In the world of AI, benchmarks are critical tools used to assess how models perform on tasks such as logic, code generation, and problem-solving. Chess—known for its complex rules and need for strategic foresight—offers a clear framework to test a model’s ability to learn and optimize outcomes.
Historically, chess and other strategy games have served as key indicators of AI progress. In the 1990s, IBM’s Deep Blue made headlines by defeating world chess champion Garry Kasparov, a moment seen as a milestone in human-computer competition.
Reflecting on the defeat two decades later, Kasparov famously remarked that “losing to a $10 million alarm clock did not make me feel any better,” likening the computer’s intelligence to that of a basic timekeeping device.

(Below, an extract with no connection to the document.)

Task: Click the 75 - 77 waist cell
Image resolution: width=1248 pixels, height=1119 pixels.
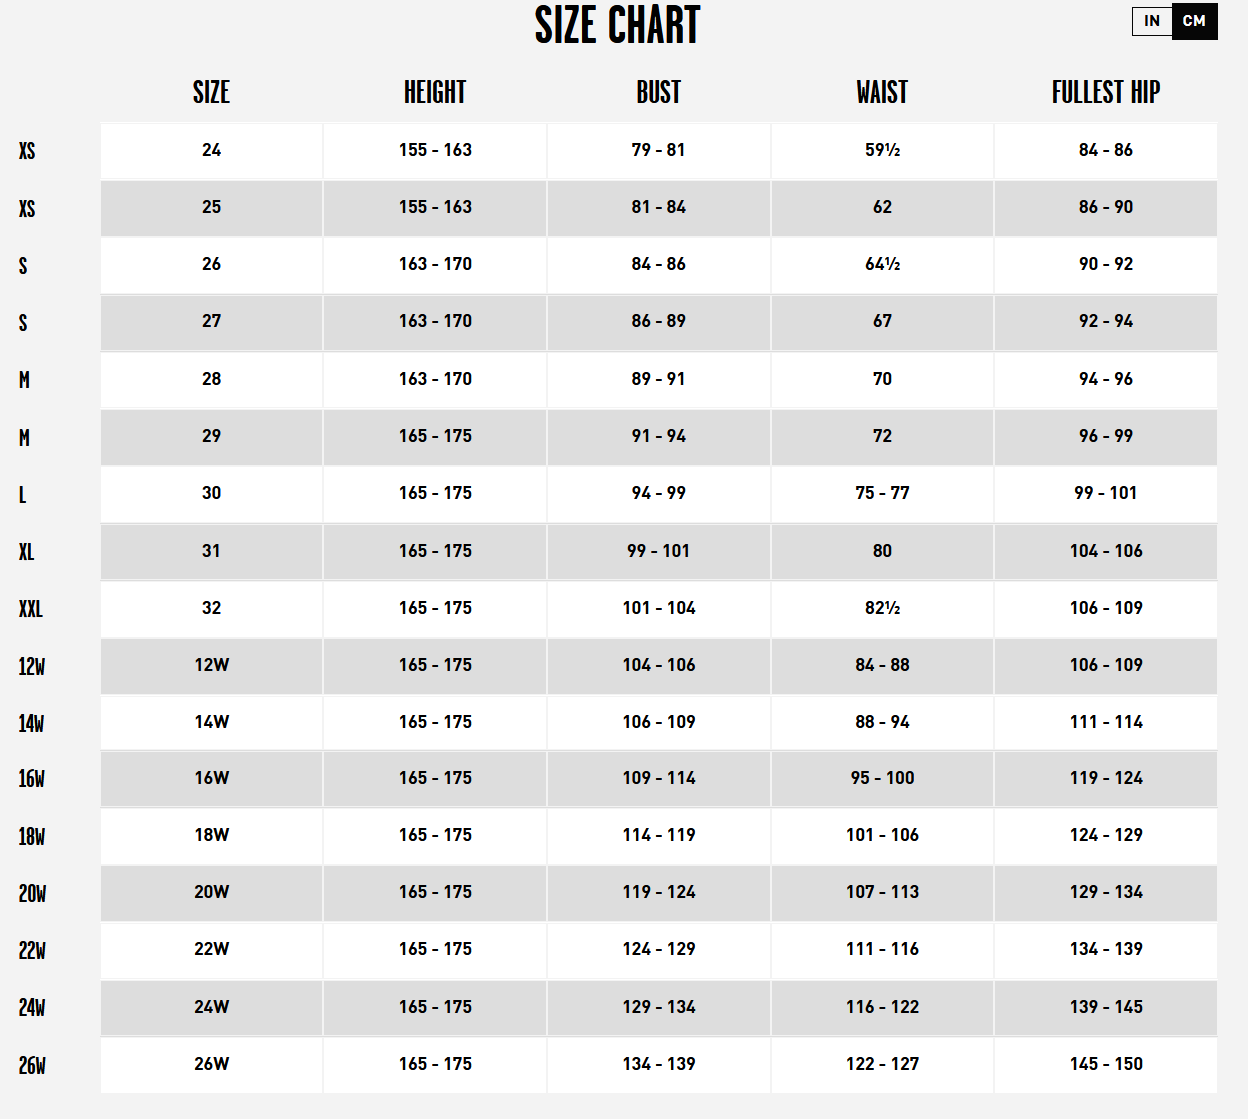Action: coord(882,493)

Another milestone came with AlphaGo, developed by Google’s DeepMind, which dominated the ancient Chinese game of Go, defeating top human players and pushing the boundaries of what AI could achieve in strategy games.
In 2019, after several losses to AlphaGo, legendary South Korean Go player Lee Se-dol retired, stating, “There is an entity that cannot be defeated.”
Notably, DeepMind co-founder Sir Demis Hassabis—who played a major role in AlphaGo’s development—is himself a former chess prodigy, further illustrating the deep connection between AI and strategic board games.